■ **READING TEXT**:
--------------------------------------------------

This project examines whether CEO background characteristics are
associated with firm success among Fortune 100 companies. The main
outcome variable is company revenue, measured as revenue_m.
Because revenue is strongly right skewed, I also use
log_revenue in plots and summaries to better understand the
distribution. The analysis focuses on whether background variables such
as tenure, athletic background, gender, Ivy League education,
undergraduate major category, and postgraduate major category are
related to differences in firm revenue.
The dataset contains 100 Fortune 100 CEOs and their companies. Each row represents one CEO and the company they lead. The population of interest is CEOs of Fortune 100 firms.

--------------------------------------------------

■ **SUPPLIED INFORMATION**:
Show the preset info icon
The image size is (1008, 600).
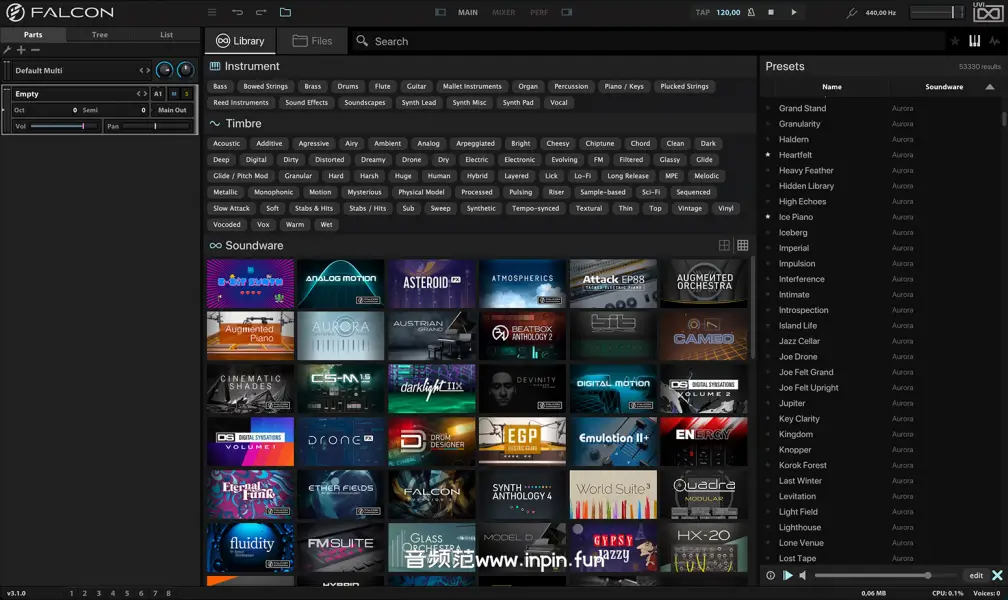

--------------------------------------------------

■ **SET OF TASKS**:
A. Name every CEO background variable that the write-up on CEO backgrounds and Fortune 100 revenue says the analysis will check against firm revenue.
B. Pick up the write-up on CEO backgrounds and Fortune 100 revenue right after its final sentence and keep it going.

■ **SOLVED PROBLEMS**:
A. tenure, athletic background, gender, Ivy League education, undergraduate major category, postgraduate major category

B.
Building this dataset was a fairly tedious process because much of the information was not available in one place. To collect undergraduate school, postgraduate school, major, and tenure, I first searched each CEO on LinkedIn. If the relevant information was not listed there, I then used the CEO biography or leadership page on the company website. Information on collegiate sports participation and company revenue came from a dataset published by Psychology Today. Since this dataset focuses specifically on Fortune 100 CEOs rather than a random sample of all CEOs, the results should be interpreted as describing this group rather than all corporate executives.
Before beginning the analysis, I checked that the data were in a
rectangular format with one row per CEO and one column per variable. I
also verified that the variables had the expected types, converted the
indicator variables into factors with readable labels, and created
log_revenue to better handle the skewness in company
revenue.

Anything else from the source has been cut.